Al progetto hanno partecipato diverse scuole, qual è stato il senso di questa scelta
“Sia nei webinar che nei dibattiti abbiamo portato le tematiche e stimolato riflessioni nelle comunità, e in particooare con le più giovani generazioni. Sia insegnanti che studenti hanno sentito di poter dare un contributo al dibattito, e non solo in maniera episodica, ma anche sistematica. Non dimentichiamo che questo lavoro si è inserito nel quadro della Cofoe e questo ha ampliato al dimensione del dibattito e creato entusiasmo”

Così le comunità locali si sono sentite coinvolte nel dibattito europeo?
“Sì, ed è necessario che i dibattiti globali siano portati a livello locale. Viviamo in un mondo sempre più interconnesso, e sappiamo ora che un battito d'ali a Wuhan può avere ripercussioni su tutto il pianeta. Dai temi come la ricerca, ai bisogni finanziari e sociali, ai diritti, non possono essere affrontati con ottica nazionalistica, ma a livello continentale, mondiale, però le decisioni non devono essere calate dall'alto, ma discusse dal basso, nelle comunità, è quello che abbiamo provato a fare”
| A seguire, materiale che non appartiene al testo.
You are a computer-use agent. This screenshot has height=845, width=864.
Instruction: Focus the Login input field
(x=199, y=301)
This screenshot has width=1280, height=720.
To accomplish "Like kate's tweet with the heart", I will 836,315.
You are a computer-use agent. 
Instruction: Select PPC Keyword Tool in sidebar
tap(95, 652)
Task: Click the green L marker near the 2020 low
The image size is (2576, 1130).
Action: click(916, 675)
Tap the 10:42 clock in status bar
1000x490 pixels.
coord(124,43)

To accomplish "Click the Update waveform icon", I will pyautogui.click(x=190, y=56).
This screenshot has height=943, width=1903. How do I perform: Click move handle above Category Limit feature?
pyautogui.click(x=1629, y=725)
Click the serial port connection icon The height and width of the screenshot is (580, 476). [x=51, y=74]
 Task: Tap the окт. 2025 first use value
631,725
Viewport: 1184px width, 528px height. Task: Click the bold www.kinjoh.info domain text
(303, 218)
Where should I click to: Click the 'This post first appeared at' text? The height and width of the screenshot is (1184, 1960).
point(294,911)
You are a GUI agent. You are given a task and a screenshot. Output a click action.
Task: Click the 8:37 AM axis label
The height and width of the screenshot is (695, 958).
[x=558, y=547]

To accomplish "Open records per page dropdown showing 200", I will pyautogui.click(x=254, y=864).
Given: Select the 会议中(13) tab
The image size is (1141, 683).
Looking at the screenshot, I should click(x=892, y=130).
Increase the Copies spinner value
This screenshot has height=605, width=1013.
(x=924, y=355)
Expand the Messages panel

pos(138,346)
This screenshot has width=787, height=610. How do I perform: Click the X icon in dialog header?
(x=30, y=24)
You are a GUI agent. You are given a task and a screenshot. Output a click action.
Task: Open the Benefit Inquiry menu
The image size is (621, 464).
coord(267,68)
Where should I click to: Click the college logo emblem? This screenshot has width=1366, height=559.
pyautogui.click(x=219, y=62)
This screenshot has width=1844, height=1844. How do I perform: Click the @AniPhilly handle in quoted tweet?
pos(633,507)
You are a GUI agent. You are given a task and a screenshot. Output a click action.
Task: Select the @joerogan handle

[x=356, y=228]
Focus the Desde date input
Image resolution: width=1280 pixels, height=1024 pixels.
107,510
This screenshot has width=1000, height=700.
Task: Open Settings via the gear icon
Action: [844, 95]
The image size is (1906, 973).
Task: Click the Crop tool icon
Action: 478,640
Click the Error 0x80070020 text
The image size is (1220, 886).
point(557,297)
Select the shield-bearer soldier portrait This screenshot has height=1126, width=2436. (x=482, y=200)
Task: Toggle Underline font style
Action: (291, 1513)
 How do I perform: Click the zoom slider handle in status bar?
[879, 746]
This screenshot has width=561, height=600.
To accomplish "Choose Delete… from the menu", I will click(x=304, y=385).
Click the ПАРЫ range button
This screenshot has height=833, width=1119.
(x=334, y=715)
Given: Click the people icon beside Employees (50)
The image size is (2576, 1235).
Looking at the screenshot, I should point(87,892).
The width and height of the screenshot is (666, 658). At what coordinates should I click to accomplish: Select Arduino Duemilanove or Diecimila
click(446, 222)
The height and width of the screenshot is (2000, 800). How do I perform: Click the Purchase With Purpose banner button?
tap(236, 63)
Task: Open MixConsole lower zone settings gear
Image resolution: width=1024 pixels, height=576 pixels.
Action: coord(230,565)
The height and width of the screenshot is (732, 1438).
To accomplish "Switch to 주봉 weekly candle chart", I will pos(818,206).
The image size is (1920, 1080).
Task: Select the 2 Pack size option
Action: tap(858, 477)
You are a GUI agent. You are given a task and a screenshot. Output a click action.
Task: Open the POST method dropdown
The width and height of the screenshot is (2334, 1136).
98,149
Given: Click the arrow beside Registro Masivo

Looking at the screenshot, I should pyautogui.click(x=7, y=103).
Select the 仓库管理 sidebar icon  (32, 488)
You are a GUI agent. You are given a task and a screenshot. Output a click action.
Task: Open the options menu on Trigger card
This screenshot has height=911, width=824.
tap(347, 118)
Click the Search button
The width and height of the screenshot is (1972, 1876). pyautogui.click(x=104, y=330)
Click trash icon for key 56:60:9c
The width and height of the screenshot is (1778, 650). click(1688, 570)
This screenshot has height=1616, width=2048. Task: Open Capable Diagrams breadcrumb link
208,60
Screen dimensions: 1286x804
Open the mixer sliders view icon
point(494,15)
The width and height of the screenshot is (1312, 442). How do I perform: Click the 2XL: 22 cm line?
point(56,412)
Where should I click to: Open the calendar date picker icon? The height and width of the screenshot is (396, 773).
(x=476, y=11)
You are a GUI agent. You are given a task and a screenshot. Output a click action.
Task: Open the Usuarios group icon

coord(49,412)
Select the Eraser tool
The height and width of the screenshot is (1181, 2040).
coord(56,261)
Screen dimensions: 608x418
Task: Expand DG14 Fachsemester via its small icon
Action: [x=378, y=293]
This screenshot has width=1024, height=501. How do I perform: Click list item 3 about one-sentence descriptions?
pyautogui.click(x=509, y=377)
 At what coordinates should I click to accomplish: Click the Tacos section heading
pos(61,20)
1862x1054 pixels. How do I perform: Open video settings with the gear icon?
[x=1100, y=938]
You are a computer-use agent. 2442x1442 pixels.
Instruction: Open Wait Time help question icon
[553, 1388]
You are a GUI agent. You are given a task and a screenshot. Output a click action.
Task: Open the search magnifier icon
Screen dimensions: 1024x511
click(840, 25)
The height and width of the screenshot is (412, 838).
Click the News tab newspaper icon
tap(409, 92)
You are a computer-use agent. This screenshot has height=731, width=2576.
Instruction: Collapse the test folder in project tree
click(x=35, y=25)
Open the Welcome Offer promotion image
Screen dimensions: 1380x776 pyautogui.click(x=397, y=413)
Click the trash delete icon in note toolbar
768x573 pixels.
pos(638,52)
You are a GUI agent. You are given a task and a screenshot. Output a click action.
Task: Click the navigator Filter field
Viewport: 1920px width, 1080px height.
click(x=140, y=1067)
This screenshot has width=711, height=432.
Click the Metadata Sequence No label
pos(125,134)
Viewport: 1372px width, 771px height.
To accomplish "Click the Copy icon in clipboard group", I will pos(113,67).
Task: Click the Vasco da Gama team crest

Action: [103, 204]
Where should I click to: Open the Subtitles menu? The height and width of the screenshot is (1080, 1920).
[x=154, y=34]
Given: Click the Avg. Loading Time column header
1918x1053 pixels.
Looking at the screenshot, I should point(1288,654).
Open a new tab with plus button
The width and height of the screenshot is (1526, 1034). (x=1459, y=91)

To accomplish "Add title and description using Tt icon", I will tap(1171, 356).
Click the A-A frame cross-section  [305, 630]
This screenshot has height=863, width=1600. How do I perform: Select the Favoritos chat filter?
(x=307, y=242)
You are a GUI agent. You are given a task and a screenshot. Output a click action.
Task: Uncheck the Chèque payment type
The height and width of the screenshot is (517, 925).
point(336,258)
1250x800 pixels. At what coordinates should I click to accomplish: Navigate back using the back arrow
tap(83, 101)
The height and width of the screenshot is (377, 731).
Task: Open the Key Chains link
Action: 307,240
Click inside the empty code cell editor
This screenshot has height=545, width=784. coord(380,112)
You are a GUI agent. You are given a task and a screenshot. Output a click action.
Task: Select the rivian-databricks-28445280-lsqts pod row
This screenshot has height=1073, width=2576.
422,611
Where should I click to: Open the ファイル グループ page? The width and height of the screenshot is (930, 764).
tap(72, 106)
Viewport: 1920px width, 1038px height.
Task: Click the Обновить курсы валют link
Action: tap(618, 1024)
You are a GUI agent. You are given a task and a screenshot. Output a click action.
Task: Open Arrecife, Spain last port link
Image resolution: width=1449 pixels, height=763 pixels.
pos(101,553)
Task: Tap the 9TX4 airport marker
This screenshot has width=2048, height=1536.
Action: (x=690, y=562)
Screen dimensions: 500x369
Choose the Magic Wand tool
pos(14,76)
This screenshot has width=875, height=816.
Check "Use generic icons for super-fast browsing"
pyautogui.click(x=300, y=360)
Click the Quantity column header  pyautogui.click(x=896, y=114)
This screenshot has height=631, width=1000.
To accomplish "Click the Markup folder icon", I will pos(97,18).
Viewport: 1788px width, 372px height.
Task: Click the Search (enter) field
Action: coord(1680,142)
Le nuove tecnologie hanno aiutato?
"Sono state fondamentali, abbiamo utilizzato tutti i mezzi che oggi permettono la comunicazione a distanza. E così abbiamo portato ad esempio le scuole nel palazzo del Parlamento europeo ad esempio, facendo discutere in diretta studenti di tutte le età e insegnanti con gli eurodeputati. Ma abbiamo messo anche in contatti esperti e politici da diverse parti del Paese. E dopo la pandemia è stato più facile, perché certi strumenti sono ormai diventati di dominio comune, non abbiamo dovuto ripensare un sistema, ma basarci su uno ormai ampiamente conosciuto. Oggi il cittadino è anche digitale, e in un certo senso lo sono anche alcuni suoi diritti. Anche le nuove tecnologie possono contribuire a superare le disuguaglianze”.